Easily I could have called joining the Times the turning point of my life. For the paper has given me the professional mooring in life. In four and a half years on the paper, I worked on the national, the metropolitan and the foreign desks where I assisted the battery of editors in running the desks. I wrote stories and mastered the bolts and nuts of running a newspaper.
The career at the Times as it were, was capped by a six-month stint at its United Nations Bureau in which I assisted the Bureau in covering the world organization. But the turning point in life came with my father’s death in May 1976. Death, no matter what John Donne, the English 17th century poet said of it, has a presence larger than life. As the most paradoxical element in affairs of man, death, by taking my father away my father, brought me closer to him.
Leaving home in 1971, I promised my father that I would definitely come back to see him. It was a promised solemnly made and we both meant to keep it. Then the news came in a letter in 1976 that my father died suddenly after taking ill on his farm.
That letter, so descriptive of the last moment, spoke of how he held back death and when no more he could fight, he was reported to have told one of my sisters present at his bedside that life and God had been kind to him.
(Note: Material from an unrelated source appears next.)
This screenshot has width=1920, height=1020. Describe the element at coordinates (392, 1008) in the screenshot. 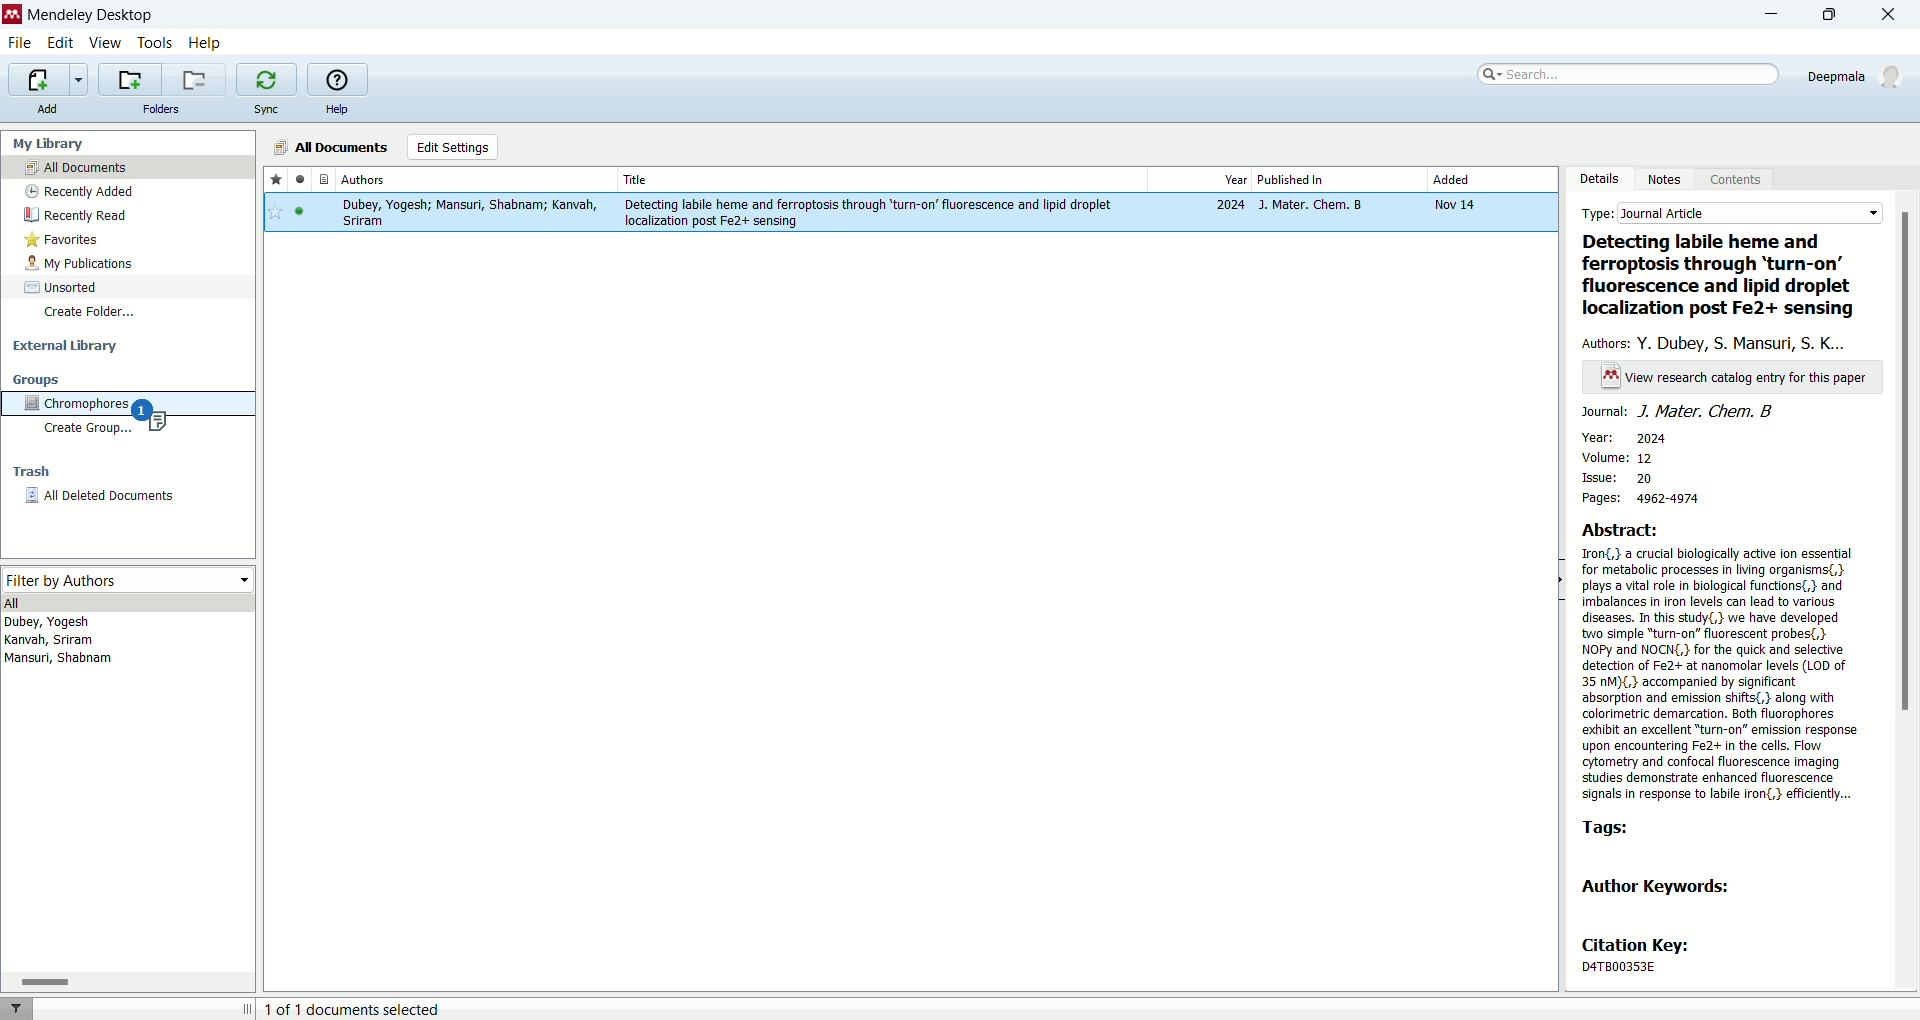

I see `Il 1 of 1 documents selected` at that location.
The only thing he missed, the letter reported, was seeing Dele again. Since his death, my father directed the waves of affairs and they became kind to me.
The current refused to run counter to my interests. In the United States, where nothing was ever easy for me, they assumed good order. I sailed through graduate school with little ado. I turned towards home and developed a strong positive interest in my country.
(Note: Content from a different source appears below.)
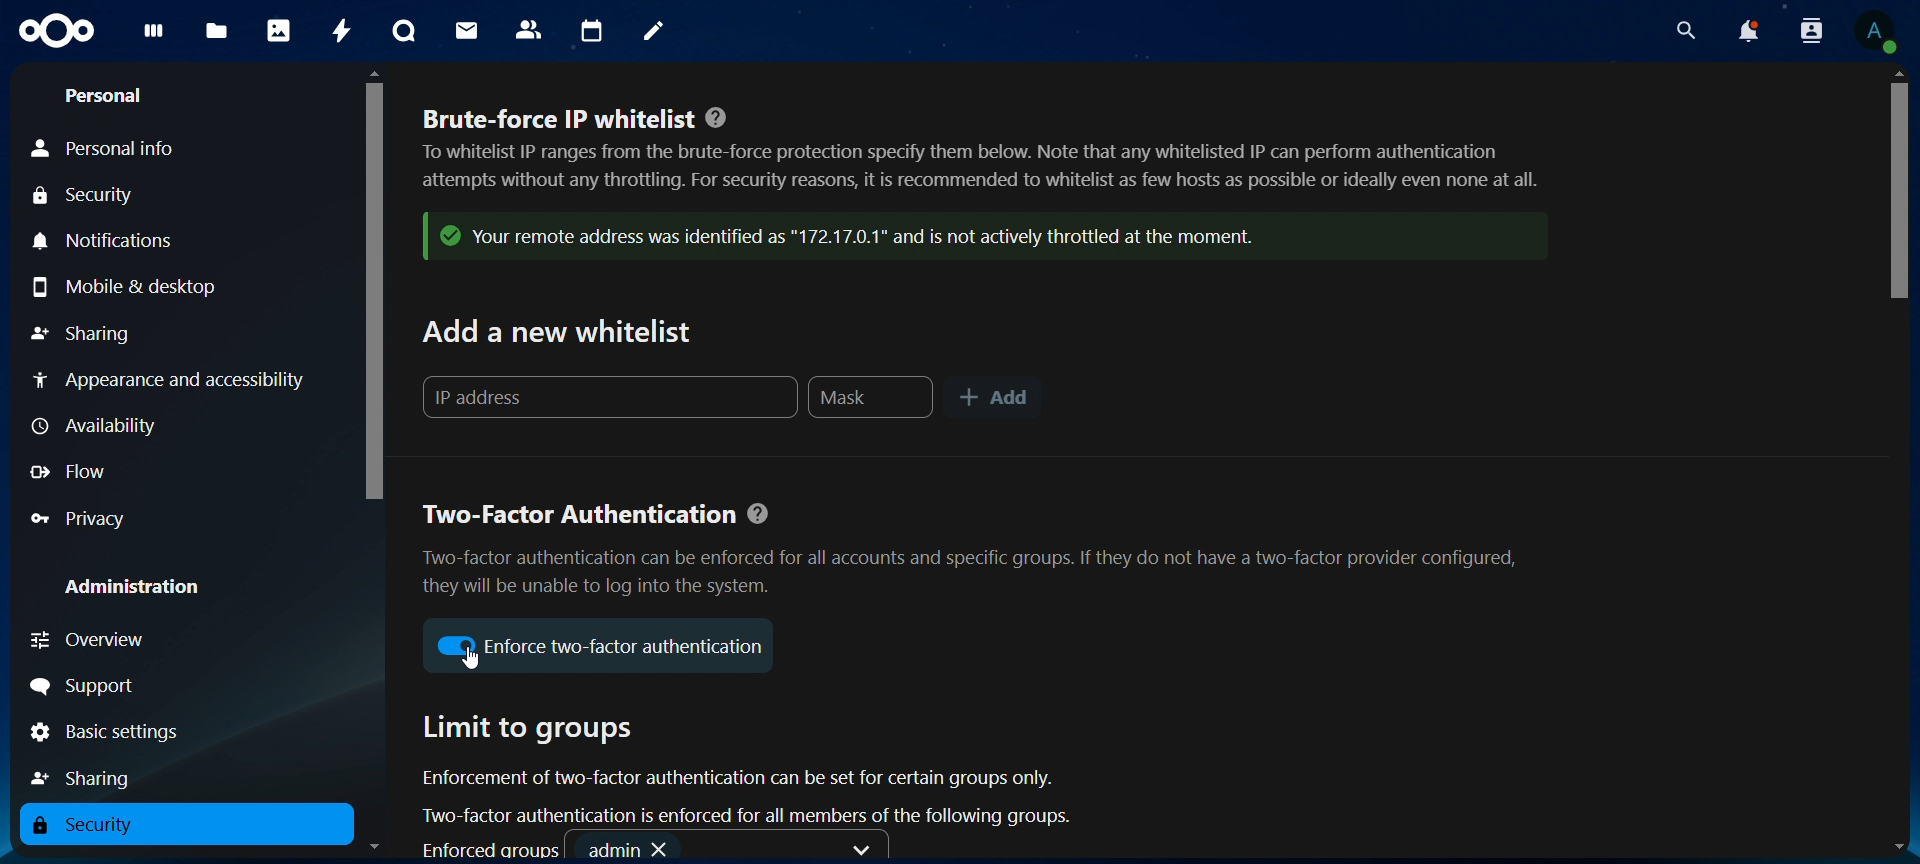  Describe the element at coordinates (375, 464) in the screenshot. I see `Scrollbar` at that location.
Life is often perilous in the United States. Fire, gale and snow kill people as much as stray bullets and the muggers’ knives and chain. This is not to say that America is all brutal death. One would be ungrateful if he wouldn’t say the other truth about America. Very complex and very rich and very poor, America is the truest land of opportunities.
To me, this country has been kind. It has given me guile and knowledge and certain polish just as it has given thousands of other Nigerians who, like me, come here yearly with high school education, a few dollars and a few shirts, but leaves as fully developed men with better grasp on their live.
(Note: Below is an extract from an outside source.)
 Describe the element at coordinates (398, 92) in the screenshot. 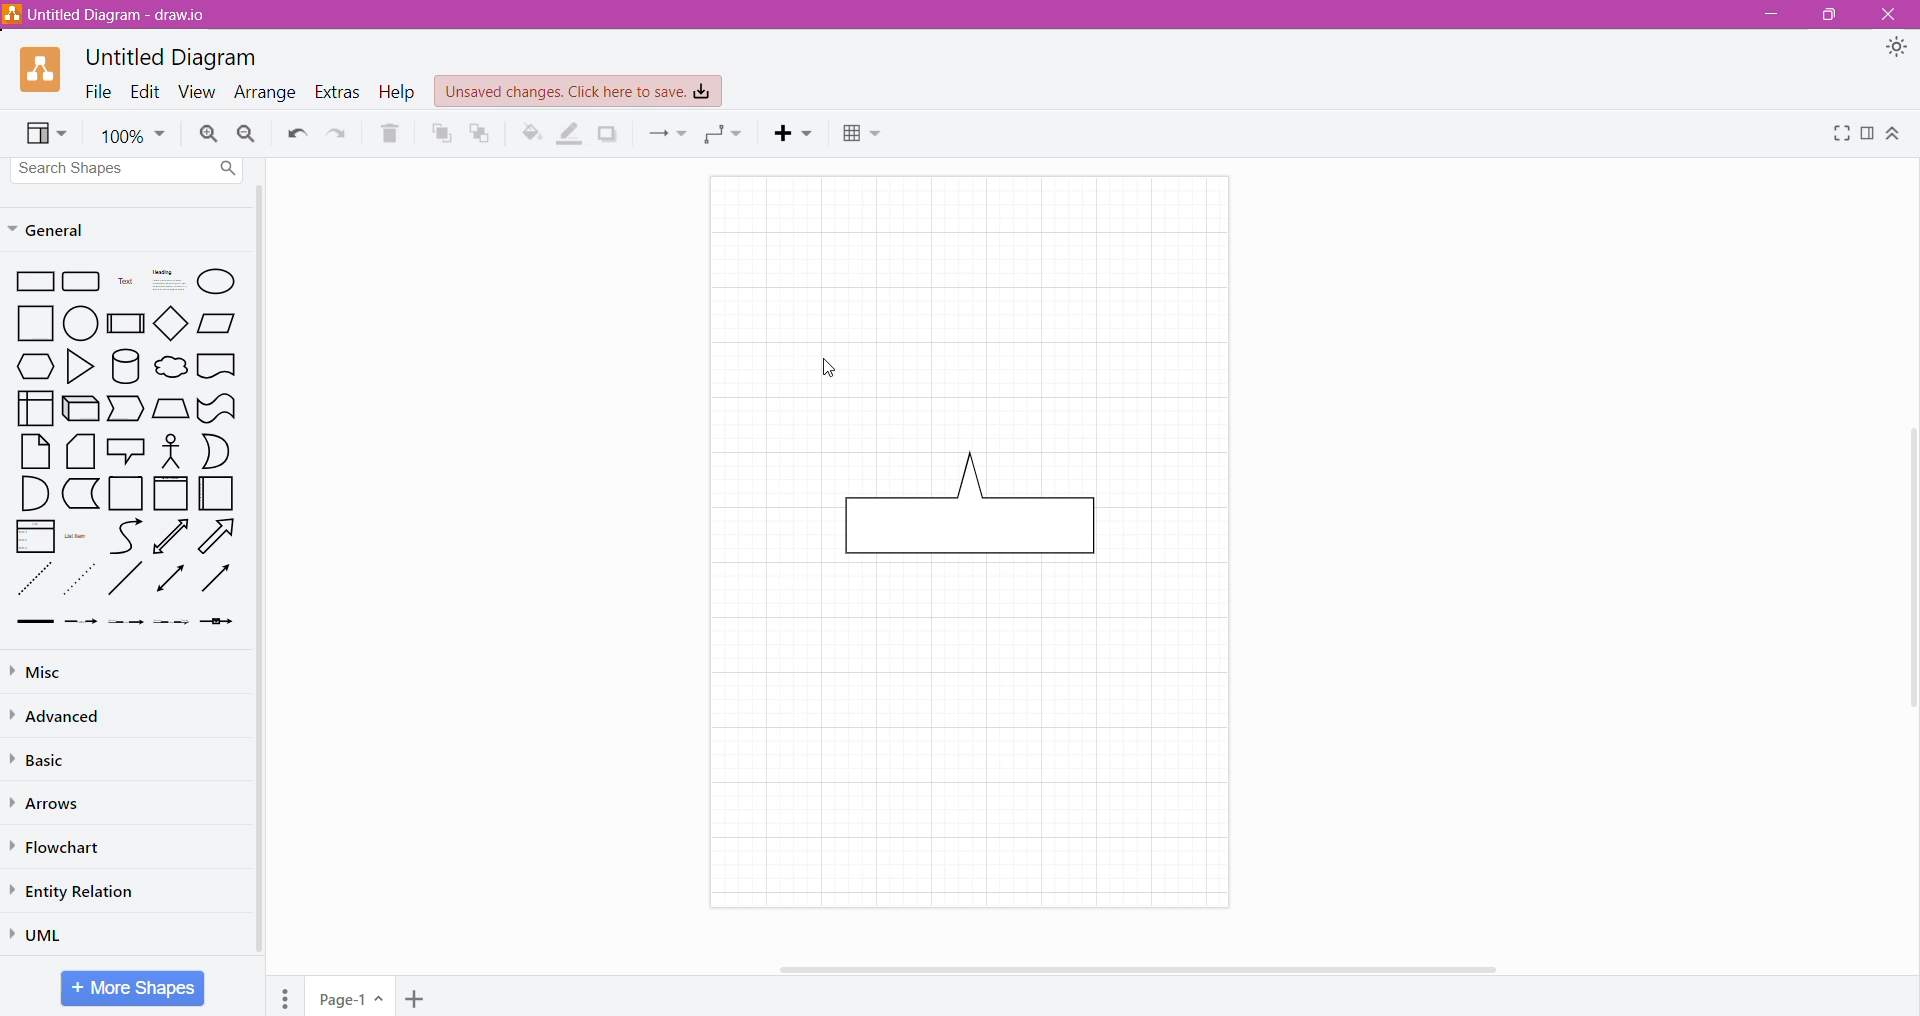

I see `Help` at that location.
My story is actually the story of many a Nigerian who came to the United States looking for the golden fleece and who returned with something that looks like it.
An American Experience
To leave the United States or live in the United States. That’s the question. To live in Nigeria I hear is hard. Robbers send you letters. The water doesn’t run. Electricity flickers. Travelling the roads is much like heading for hell. It is tough self-query that presents two false choices: to leave America is hard. If nothing else, it means leaving behind my two sons.
Something else, here I have lived for some 90 months. Months of learning and of growing and breeding, the most active seven years of my life. But as a young man and as a young Nigerian, I feel a strong pull by my country, I hear a call to patriotism and a call to duty. I hear a ringing call to come home, a call to give the best of me to my profession and my people. So home I am coming.
My life in America: no one single event qualifies as the most important. Everything is somehow connected. Leaving Ibadan, where I was a reporter, for the United States, I knew that in the other worlds I must learn to be a good journalist and, of course, must have good education. Thank God, all that I did. B.A. in English, M.A. in Public Communications. Four and a half years with the New York Times. And now home I am coming to the Daily Times.